> [PASSAGE DU TEXTE]:

Quand vous êtes certain de ne pas courir un risque quelconque, vous êtes libre de faire ce qui vous importe vraiment. Le président Macron sait qu’il termine sa vie politique en 2027, et que quoi qu’il fasse il a réussi sa vie. Son deuxième mandat est donc pour la postérité, pour l’histoire. Il peut se permettre d’être impopulaire et ambitieux.
Comme un écrivain qui compose un livre que personne ne lira. Moi, par exemple, on m’a reproché les premières pages de mon livre Birkat al Mouz. Les reproches sont justifiés mais puisque c’était un livre destiné à rester confidentiel, j’écrivais pour un lecteur qui viendra dans 50 ou 100 ans. J’emploie donc des noms de l’histoire chinoise pour comparer un sultan omanais, parce que les hommes de 2100 connaîtront plus la culture chinoise que la nôtre. Les hommes de 2200 liront mon premier chapitre en se tapant le cul par terre.

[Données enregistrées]
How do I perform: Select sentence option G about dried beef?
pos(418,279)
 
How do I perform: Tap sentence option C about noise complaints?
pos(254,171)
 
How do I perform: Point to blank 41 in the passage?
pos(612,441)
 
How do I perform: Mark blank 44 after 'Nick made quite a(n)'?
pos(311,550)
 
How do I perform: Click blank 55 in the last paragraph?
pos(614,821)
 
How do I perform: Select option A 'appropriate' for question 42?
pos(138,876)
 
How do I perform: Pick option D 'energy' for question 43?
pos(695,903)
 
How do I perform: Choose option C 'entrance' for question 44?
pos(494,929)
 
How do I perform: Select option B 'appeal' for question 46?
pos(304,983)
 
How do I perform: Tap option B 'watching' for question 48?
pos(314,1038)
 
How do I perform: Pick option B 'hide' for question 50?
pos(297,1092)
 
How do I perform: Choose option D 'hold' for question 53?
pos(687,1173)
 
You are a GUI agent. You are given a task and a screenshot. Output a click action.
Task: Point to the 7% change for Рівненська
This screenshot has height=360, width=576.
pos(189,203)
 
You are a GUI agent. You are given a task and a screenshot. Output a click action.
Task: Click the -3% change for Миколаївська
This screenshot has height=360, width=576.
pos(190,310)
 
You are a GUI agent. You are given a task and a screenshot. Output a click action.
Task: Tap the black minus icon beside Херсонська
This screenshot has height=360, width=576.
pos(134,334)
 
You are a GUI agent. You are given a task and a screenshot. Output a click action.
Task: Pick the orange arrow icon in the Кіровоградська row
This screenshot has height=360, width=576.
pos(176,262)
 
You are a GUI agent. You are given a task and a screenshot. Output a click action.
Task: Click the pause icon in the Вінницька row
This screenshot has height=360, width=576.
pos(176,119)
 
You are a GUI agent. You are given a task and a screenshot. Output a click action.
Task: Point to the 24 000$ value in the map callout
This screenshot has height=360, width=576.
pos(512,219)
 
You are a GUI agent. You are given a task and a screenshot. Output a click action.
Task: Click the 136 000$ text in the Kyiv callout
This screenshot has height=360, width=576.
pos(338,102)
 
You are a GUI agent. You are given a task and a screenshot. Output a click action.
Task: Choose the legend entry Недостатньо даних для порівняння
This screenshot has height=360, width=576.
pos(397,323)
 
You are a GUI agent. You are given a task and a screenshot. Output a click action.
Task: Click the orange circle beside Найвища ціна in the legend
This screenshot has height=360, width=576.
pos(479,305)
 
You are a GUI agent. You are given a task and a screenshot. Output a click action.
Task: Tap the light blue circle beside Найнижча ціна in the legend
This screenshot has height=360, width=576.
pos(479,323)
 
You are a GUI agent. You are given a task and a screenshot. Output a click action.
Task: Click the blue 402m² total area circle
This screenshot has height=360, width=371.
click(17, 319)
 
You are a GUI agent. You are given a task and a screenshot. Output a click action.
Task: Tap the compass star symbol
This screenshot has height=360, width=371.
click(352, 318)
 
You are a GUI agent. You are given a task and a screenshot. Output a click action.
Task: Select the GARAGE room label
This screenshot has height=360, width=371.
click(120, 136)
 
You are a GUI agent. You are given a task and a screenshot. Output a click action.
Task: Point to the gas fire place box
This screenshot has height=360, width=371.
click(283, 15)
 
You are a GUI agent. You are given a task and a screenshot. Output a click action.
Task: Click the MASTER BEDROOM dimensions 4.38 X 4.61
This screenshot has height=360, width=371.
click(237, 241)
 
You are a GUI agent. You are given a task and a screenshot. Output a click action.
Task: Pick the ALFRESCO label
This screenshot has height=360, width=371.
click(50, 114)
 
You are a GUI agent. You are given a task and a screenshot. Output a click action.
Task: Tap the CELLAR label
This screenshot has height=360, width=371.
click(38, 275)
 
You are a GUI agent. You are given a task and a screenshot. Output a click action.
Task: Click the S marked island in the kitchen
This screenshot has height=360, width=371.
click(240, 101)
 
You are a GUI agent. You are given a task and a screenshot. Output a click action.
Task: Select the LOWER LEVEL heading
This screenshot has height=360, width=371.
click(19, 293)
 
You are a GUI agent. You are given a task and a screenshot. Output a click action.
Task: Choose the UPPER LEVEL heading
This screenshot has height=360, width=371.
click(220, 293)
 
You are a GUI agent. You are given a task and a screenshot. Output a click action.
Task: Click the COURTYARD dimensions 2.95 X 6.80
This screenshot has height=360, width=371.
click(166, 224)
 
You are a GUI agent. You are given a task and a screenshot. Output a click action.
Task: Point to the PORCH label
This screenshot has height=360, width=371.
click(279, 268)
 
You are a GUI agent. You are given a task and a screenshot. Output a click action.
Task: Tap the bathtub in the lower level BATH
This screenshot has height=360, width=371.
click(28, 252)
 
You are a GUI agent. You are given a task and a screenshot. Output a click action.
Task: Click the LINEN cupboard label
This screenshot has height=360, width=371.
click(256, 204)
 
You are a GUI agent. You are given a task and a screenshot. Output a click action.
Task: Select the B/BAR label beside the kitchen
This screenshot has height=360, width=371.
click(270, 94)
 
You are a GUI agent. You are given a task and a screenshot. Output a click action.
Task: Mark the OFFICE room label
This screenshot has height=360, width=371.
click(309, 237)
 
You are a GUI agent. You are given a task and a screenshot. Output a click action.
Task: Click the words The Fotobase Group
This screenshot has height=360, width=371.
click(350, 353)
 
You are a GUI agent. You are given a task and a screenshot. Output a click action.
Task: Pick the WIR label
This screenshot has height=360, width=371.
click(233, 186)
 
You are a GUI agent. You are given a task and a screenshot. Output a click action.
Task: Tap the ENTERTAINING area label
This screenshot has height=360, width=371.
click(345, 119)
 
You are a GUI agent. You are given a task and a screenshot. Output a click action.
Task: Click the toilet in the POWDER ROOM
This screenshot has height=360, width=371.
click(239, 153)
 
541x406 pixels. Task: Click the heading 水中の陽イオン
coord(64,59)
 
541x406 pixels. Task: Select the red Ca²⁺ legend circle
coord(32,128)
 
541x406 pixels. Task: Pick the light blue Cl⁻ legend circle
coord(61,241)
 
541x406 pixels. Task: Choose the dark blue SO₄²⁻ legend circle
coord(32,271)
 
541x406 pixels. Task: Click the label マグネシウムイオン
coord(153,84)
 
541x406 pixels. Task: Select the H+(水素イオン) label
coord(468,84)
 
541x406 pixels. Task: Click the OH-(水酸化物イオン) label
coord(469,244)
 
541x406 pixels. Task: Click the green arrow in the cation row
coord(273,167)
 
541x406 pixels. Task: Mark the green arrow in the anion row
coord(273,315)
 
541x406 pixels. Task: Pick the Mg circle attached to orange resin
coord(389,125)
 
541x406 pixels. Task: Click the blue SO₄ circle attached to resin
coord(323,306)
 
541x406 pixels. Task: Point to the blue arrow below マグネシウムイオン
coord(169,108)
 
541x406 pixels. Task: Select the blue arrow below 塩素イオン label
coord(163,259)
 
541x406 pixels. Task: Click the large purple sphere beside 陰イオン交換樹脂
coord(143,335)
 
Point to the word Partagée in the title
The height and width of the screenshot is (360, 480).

> [EXERCICES À RÉSOUDRE]:
**A)** Reproduisez le passage du texte sur la postérité qui commence par "Quand vous êtes" et se termine par "cul par terre.".
**B)** Donnez la suite du texte sur la postérité, à partir de l'endroit où il s'arrête.
Les lignes viennent d'une autre source que le texte sur la postérité.

> [RÉPONSES DANS L'ORDRE]:
**A)**
Quand vous êtes certain de ne pas courir un risque quelconque, vous êtes libre de faire ce qui vous importe vraiment. Le président Macron sait qu’il termine sa vie politique en 2027, et que quoi qu’il fasse il a réussi sa vie. Son deuxième mandat est donc pour la postérité, pour l’histoire. Il peut se permettre d’être impopulaire et ambitieux.
Comme un écrivain qui compose un livre que personne ne lira. Moi, par exemple, on m’a reproché les premières pages de mon livre Birkat al Mouz. Les reproches sont justifiés mais puisque c’était un livre destiné à rester confidentiel, j’écrivais pour un lecteur qui viendra dans 50 ou 100 ans. J’emploie donc des noms de l’histoire chinoise pour comparer un sultan omanais, parce que les hommes de 2100 connaîtront plus la culture chinoise que la nôtre. Les hommes de 2200 liront mon premier chapitre en se tapant le cul par terre.

**B)**
Macron doit maintenant agir en pensant à ce qu’on pensera de lui dans 100 ans. Et ce petit homme décide de faire tout ce qu’il peut pour plaire aux médias du milliardaire Bolloré. Pour moi c’est incompréhensible.
Il pouvait lancer de grands programmes ambitieux pour loger les pauvres, pour développer certaines industries, pour intégrer les nouveaux Français à la nation, pour investir notre espace maritime, enfin pour donner du souffle à son action.
Au lieu de cela, Macron restera dans l’histoire comme le prince de l’en-même-temps, détricotant ce qu’il a fait pour s’assurer que la France s’enfonce dans un état d’immobilité.